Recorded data
—————

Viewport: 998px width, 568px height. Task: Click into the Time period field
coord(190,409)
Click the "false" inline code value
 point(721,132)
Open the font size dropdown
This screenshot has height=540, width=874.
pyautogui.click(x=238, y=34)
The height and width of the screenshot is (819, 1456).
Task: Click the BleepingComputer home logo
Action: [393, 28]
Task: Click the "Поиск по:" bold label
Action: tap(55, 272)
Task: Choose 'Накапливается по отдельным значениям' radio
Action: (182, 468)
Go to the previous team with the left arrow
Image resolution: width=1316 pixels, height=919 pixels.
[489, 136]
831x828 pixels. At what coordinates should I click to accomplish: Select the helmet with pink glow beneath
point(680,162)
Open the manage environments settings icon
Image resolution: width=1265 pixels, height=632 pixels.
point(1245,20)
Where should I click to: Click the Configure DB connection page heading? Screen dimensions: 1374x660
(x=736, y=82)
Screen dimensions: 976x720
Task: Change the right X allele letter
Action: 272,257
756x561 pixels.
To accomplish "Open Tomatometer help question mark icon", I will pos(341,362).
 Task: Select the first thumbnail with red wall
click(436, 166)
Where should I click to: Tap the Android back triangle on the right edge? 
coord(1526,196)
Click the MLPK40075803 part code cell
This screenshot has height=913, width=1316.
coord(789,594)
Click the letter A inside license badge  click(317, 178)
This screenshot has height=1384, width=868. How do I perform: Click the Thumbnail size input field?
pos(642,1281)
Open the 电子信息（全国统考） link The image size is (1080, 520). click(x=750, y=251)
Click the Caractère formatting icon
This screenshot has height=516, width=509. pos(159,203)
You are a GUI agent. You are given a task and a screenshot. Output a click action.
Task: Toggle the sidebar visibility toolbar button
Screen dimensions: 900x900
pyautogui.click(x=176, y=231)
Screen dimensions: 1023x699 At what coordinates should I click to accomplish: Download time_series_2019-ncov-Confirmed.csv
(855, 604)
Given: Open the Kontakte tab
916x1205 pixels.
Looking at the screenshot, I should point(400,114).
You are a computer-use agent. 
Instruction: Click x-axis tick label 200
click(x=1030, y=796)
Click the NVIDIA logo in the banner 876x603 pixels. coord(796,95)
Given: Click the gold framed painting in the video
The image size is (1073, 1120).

—————

Reproduce verbatim the stretch of lines beginning with the one containing "Screen dimensions: 1023x699" and ending at the close of the entries above.

Completed exercise:
Screen dimensions: 1023x699 At what coordinates should I click to accomplish: Download time_series_2019-ncov-Confirmed.csv
(855, 604)
Given: Open the Kontakte tab
916x1205 pixels.
Looking at the screenshot, I should point(400,114).
You are a computer-use agent. 
Instruction: Click x-axis tick label 200
click(x=1030, y=796)
Click the NVIDIA logo in the banner 876x603 pixels. coord(796,95)
Given: Click the gold framed painting in the video
The image size is (1073, 1120).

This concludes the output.